ドヴァだけじゃなく、ドワーフ全体が同じ反応を見せていた。
「さらには火山洞窟の奥深くに眠る【炎の化身】から守ってくれるんだ。」
「【炎の化身】・・・?」
「うむ。古より生き続ける化け物さ・・・。過去に一度、【炎の化身】が復活したことがあってだな。そりゃあ酷い戦いになったものよ。だがそこに【サラマンダー】含め、多数のドラゴンたちが俺たちを助けてくれてなあ。おかげでこの火山の奥深く、地底よりも更に深い奈落に封じ込められたんだ。」
・・・ふむ。
以前に見た有名なファンタジー映画、ローグライクの代表作ともいえるゲームのボスなんかにもそんな存在を聞いたことがあるな。
だけど、ドラゴンたちがドワーフに味方したということは・・・少なくともドラゴンとは敵対関係であるということか。

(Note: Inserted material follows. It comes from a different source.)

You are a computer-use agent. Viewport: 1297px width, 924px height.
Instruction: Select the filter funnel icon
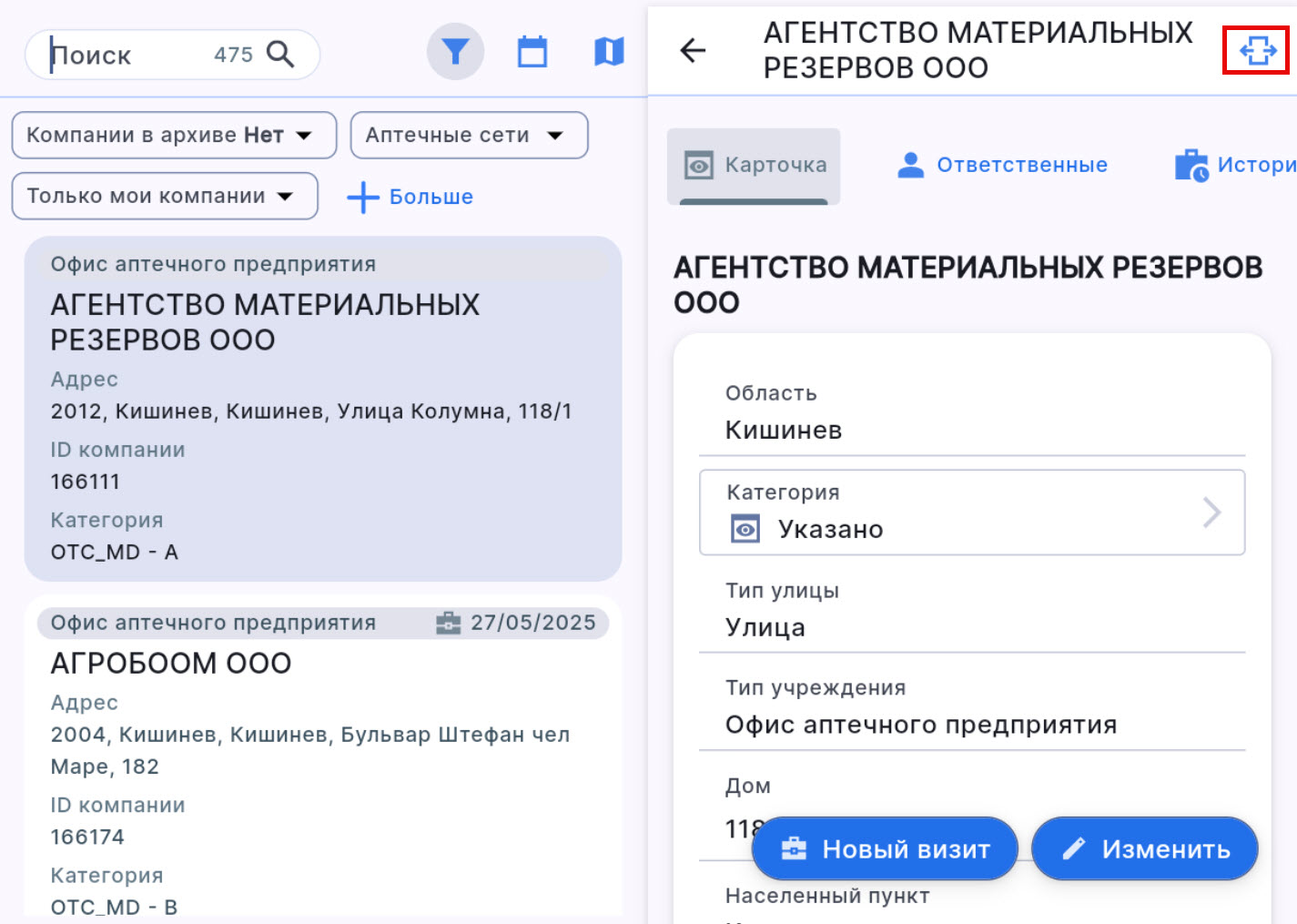point(455,51)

これもまた近日中に似たような話を聞いたことがあるな。
【怪物】と【眷属】・・・。
奴らもまた、ドラゴンたちと強い敵対関係だったな。
【怪物】・・・とまではいかなくとも、【眷属】である線で心の隅にでも置いておいた方がいいかもしれないな。
「そこからドワーフとドラゴンたちの間に強い絆が結ばれて、お互い協力し合って生きてきた大事な家族なんでさあ。」
「・・・そうか。ならば、ありがたくいただくとするよ。」
ドラゴンの肉・・・。
いや、お肉なだけに、尾肉か・・・。
ドラゴンを愛する僕が、ドラゴンの肉を食する日が来るとは・・・。
別に殺して調理したわけではないが、なんとも複雑な気持ちだ。
とろけるほどの肉汁に歯で簡単に噛み切れるほどの柔らかすぎる肉質。
変な臭みも、独特の癖もない、まさに最高の肉とでもいえる・・・。
さすがドラゴンだ、強さだけでなく食材でも頂点と称せるとは・・・!
「・・・だけど、やっぱり複雑だなぁ。」
「あ、あはは・・・。ま、まあ美味しければいいんじゃない??」
フィリオラの声はどこか震えている。
レイラは心配そうにこちらを見ている。
「大丈夫、ただ吃驚しただけだ。」
「なんだい、旦那ぁ。あんた、ドラゴンの肉は初めてだったんか。」
「ああ。ドラゴンをこよなく愛しているとはいえ、食べちゃいたいぐらい愛しているとはよく言うが、物理的に食べることになるなんてな・・・。だけど、いい機会だったかもしれない。」
この味を知ってしまった。
それ故に、ドラゴンの肉を食べるのはこれで最後だ。
この場所で食べるのが、最後だ。
そして生涯、この絶品なる至高の味を忘れたりはしない。
その後、食事会は終えるとそれぞれ別れて対処に当たっていた。
その一画、フィリオラはミミアンと共にぐっだりとしている。
「はあああぁぁぁ・・・・」
「どーしたの、そんなクソでかため息なんてついて。まあさっきの食事会の空気は最悪だったけどさー・・・」
「最悪なんてもんじゃないわよ・・・。この世の終わりかと思ったわ・・・。」
「まー・・・、この世で何よりも愛する存在を食卓に並べられてそれを知らずに食べたってわけでしょ?まあ、気持ちはわからないでもないけどさー・・・。」
「私たちにとってはありふれたものであっても、パパにとっては初めてのことなのよ・・・。はあああぁぁぁ・・・。」
「ちょっとやめてよ、リオラっち。うちの幸せまで逃げていきそうじゃん・・・!」
フィリオラはふとヨスミの方を見る。
今は何事もなさそうに振舞っているように見えるが、微かに感じる怒りのような殺気のような・・・何か覚悟を決めたような張り詰めた感情。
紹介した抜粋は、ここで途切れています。